I have a data.table in which I want to detect the presence of outliers (according to skewness and kurtosis) and, if found, correct them.
To this purpose, when an outlier is detected and var is the highest value, I want to set the highest value in var to be equal to the second highest. Below is a minimal (almost) working example of my code:
`%>%` <- fastpipe::`%>>%`
country <- rep(c("AA", "BB", "CC", "ZZ"), times = 4)
year <- rep(c("2014", "2015", "2016", "2017"), each = 4)
var <- c(NA, rnorm(8, 2, 4), NA, NA, 1, 25, 19, 2, 3)

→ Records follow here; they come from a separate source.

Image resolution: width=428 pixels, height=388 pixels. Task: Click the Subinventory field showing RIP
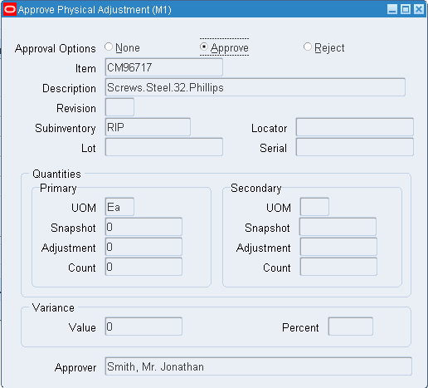coord(148,127)
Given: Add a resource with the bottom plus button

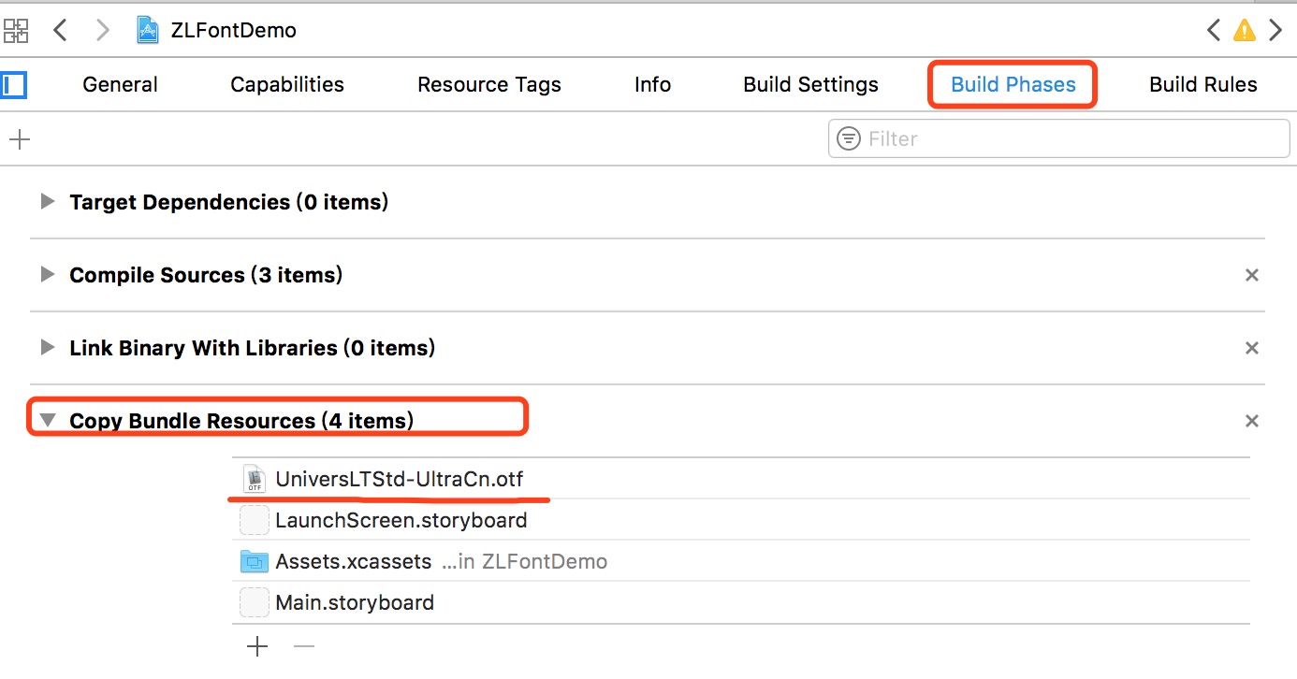Looking at the screenshot, I should point(256,646).
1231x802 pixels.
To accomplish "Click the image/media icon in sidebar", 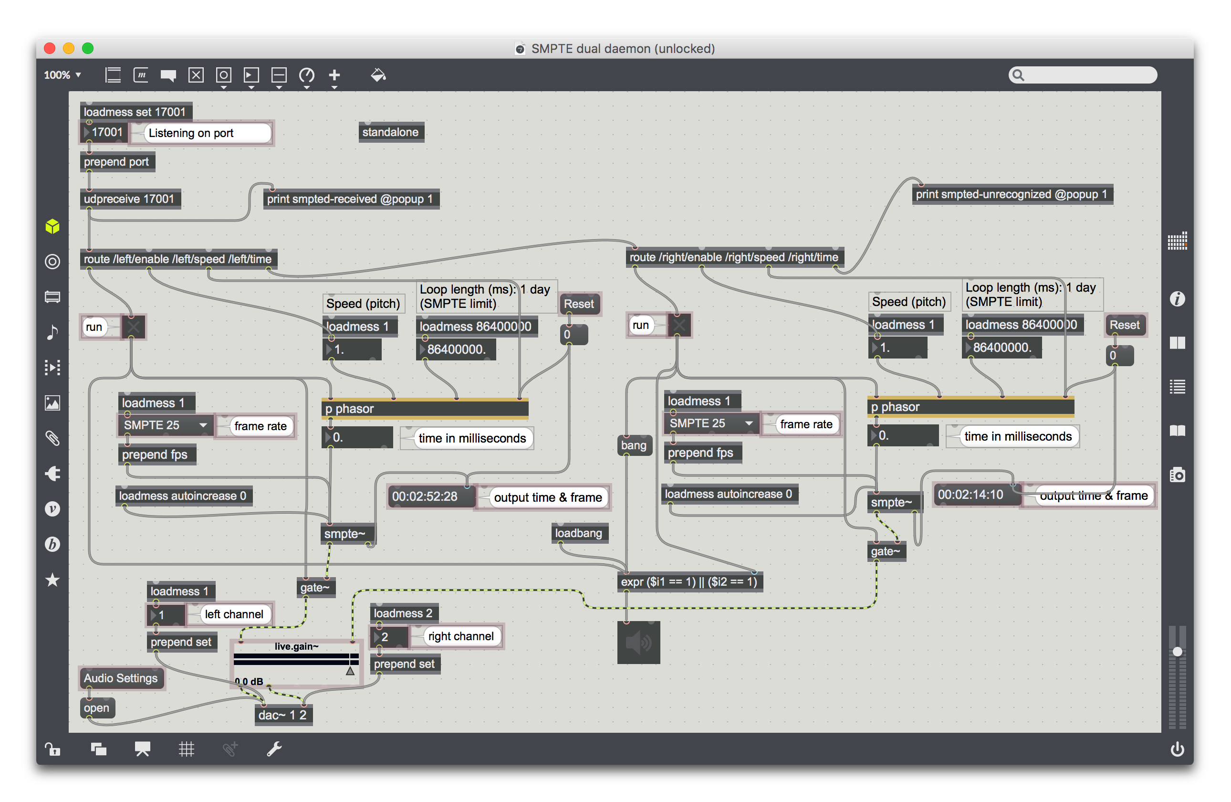I will [51, 403].
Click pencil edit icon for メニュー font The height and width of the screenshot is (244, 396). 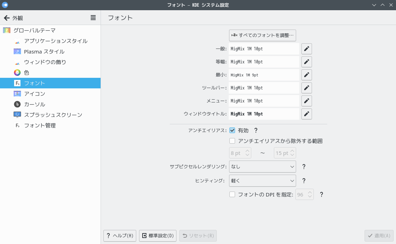coord(306,101)
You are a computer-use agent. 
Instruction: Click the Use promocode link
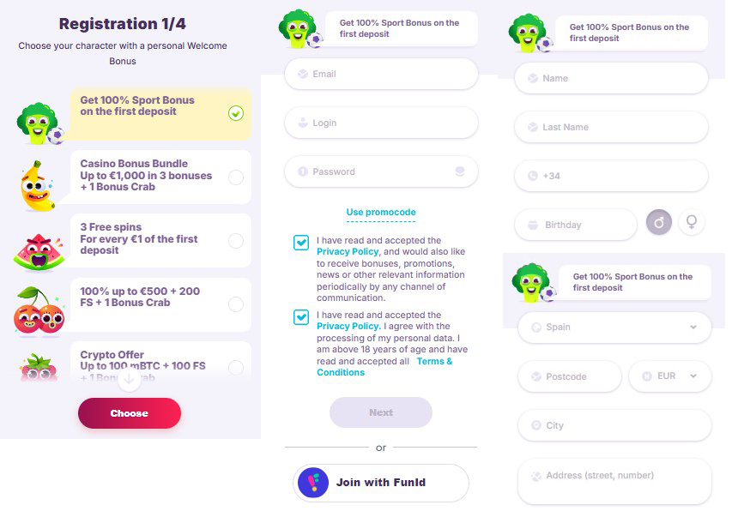click(x=381, y=213)
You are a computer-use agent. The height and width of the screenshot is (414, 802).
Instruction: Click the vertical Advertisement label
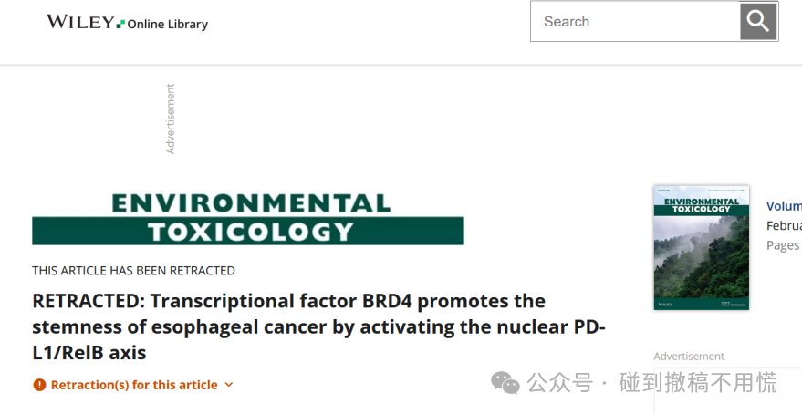(171, 119)
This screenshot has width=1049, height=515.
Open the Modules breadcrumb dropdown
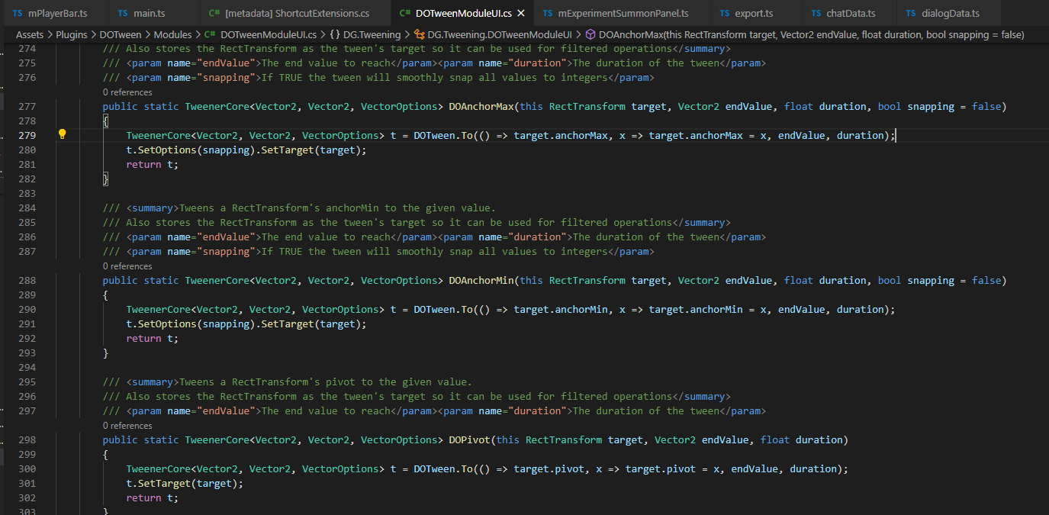[172, 34]
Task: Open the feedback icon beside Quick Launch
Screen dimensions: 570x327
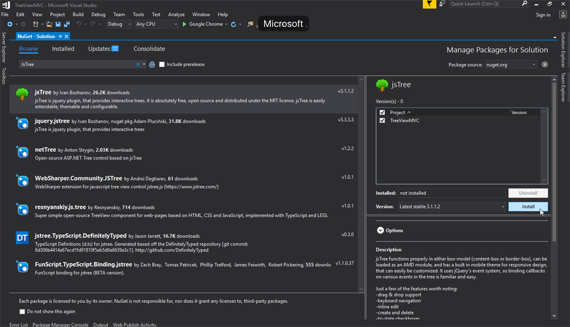Action: click(442, 4)
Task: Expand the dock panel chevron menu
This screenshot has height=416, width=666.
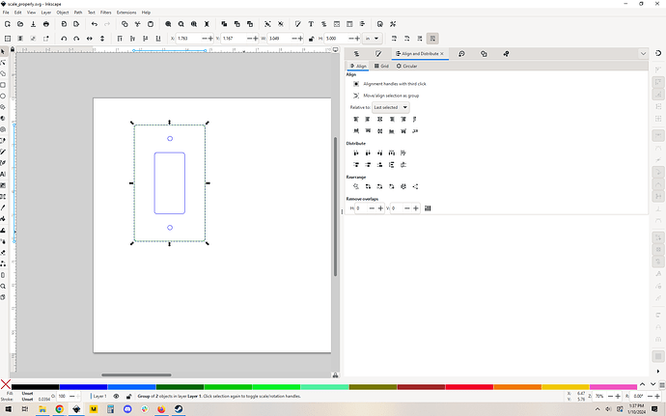Action: click(643, 54)
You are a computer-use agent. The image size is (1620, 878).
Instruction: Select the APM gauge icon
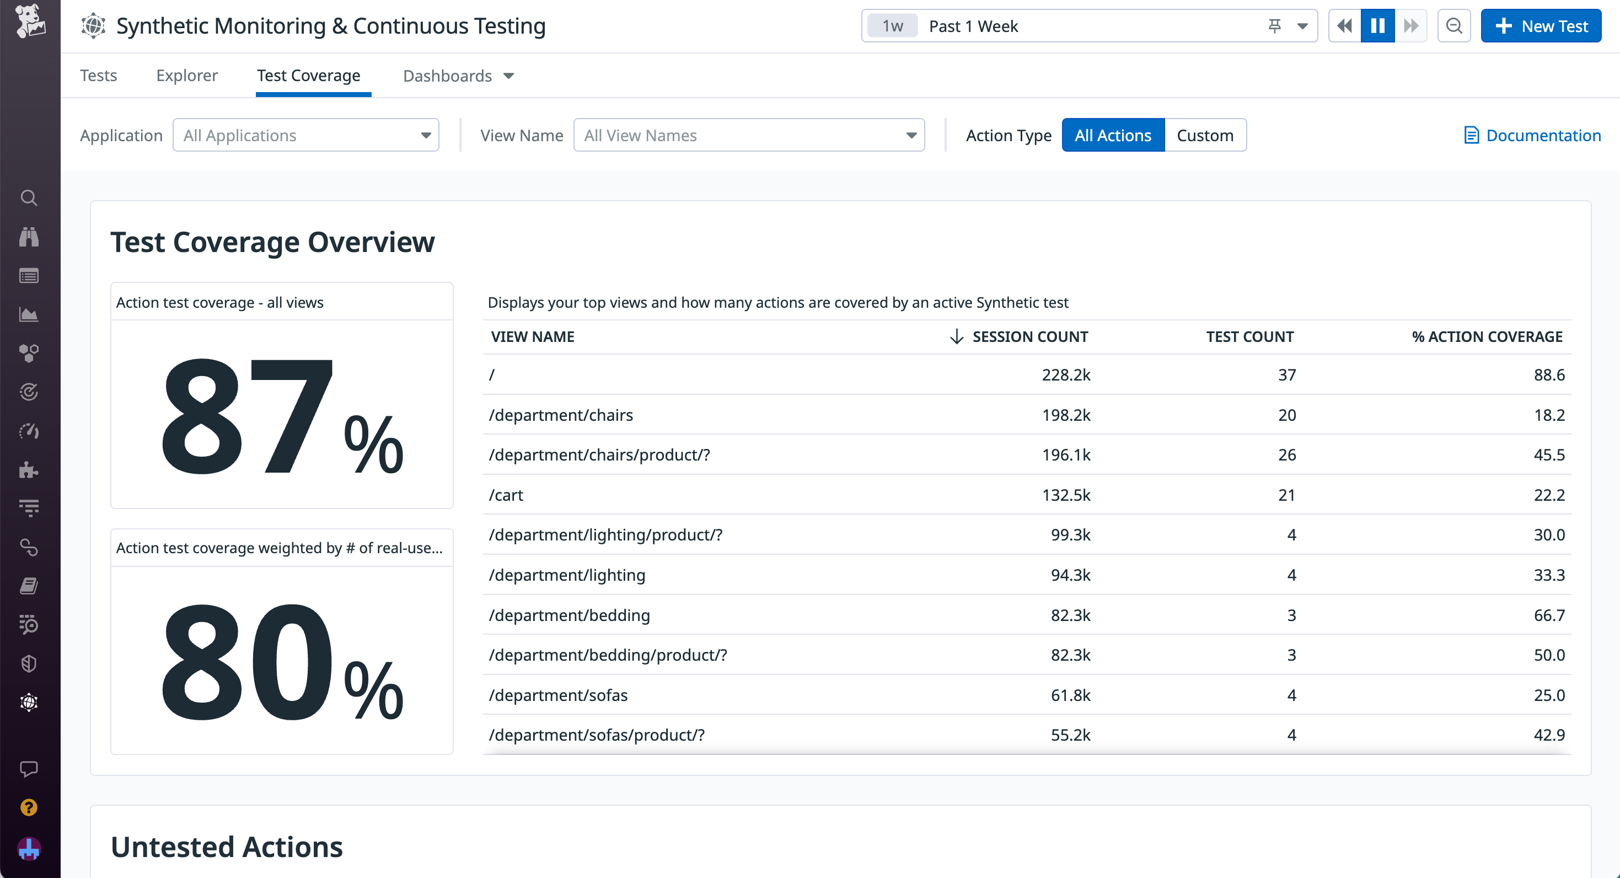pyautogui.click(x=29, y=431)
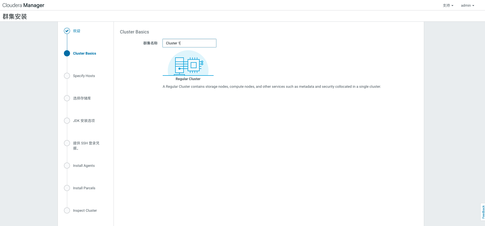Viewport: 485px width, 226px height.
Task: Select the Specify Hosts step label
Action: (84, 76)
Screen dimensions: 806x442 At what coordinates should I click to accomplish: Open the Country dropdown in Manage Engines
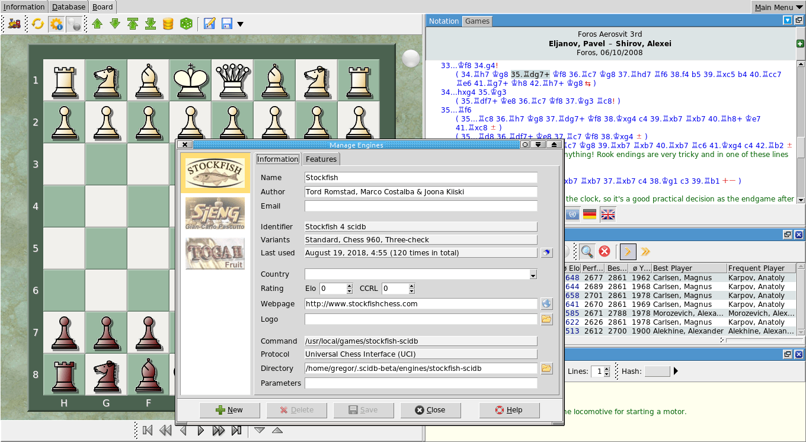pos(532,274)
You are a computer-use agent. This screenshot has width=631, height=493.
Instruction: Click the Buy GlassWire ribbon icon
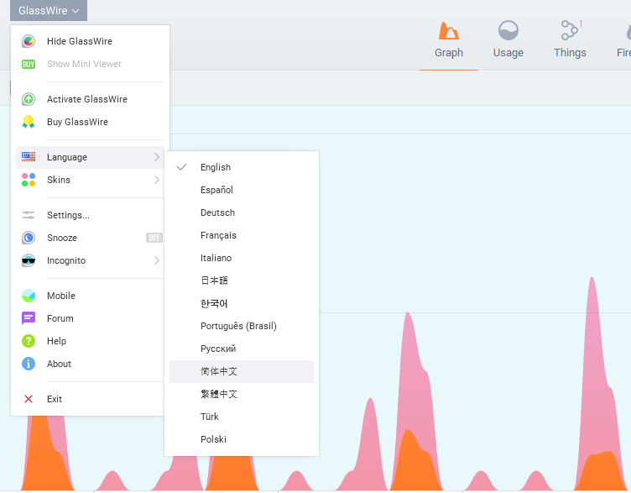pos(29,122)
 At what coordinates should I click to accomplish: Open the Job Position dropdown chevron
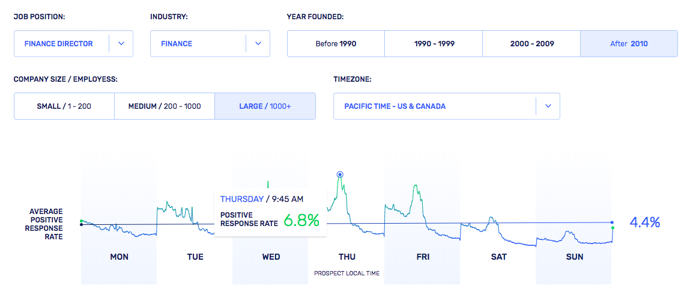click(x=121, y=44)
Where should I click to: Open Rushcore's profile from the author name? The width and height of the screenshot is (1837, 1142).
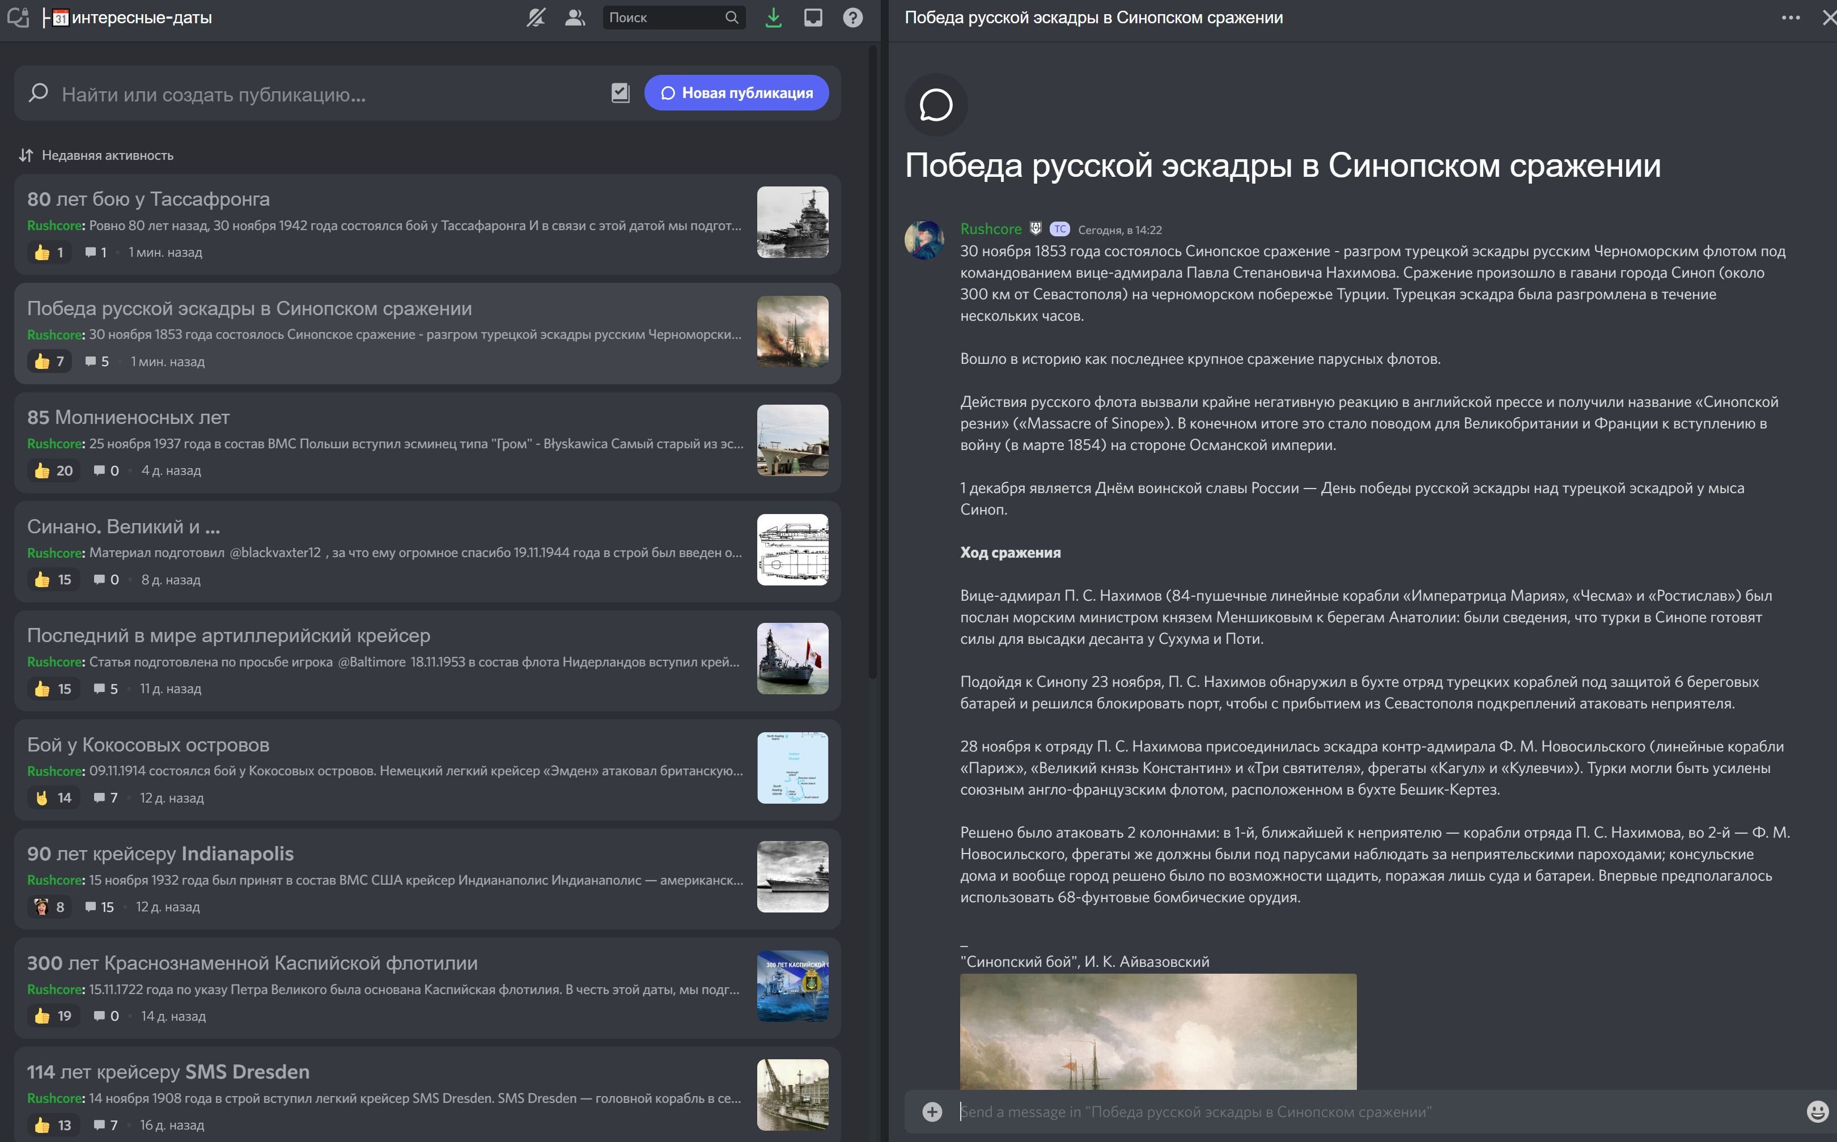[x=990, y=229]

melted_data <- data.table(country, year, var)
melted_data %>%
.[, skew := e1071::skewness(var, na.rm = TRUE), by=year] %>%
.[, kurt:= moments::kurtosis(var, na.rm = TRUE), by=year] %>%
.[, outliers := kurt>1 || kurt>3.5 & abs(skew)>2, by=year] %>%
# Ranks
.[, rank_high_first := as.integer(frank(-var, na.last="keep", ties.method="min")), by=year] %>%
.[, rank_low_first := as.integer(frank(var, na.last="keep", ties.method="min")), by=year] %>%
# Identify and correct outliers
.[rank_high_first==1, highest1 := var, by=year] %>%
.[rank_high_first==2, highest2 := var, by=year] %>%
.[rank_low_first==1, lowest1 := var, by=year] %>%
.[rank_low_first==2, lowest2 := var, by=year] %>%
.[outliers==TRUE & skew>0 & var==highest1, var<-highest2, by=year]
What I am trying to achieve is all in the last row. However, this does not work because the values highest1 and highest2 do not span the whole year group (edit: see also screenshot below). I think the solution would be to modify the following lines
.[rank_high_first==1, highest1 := var, by=year] %>%
.[rank_high_first==2, highest2 := var, by=year] %>%
so that highest1 and highest2 are copied to all rows in that year. How can I achieve that? I also tried the following, which did not work:
.[, highest1 := var[rank_high_first==1], by=year]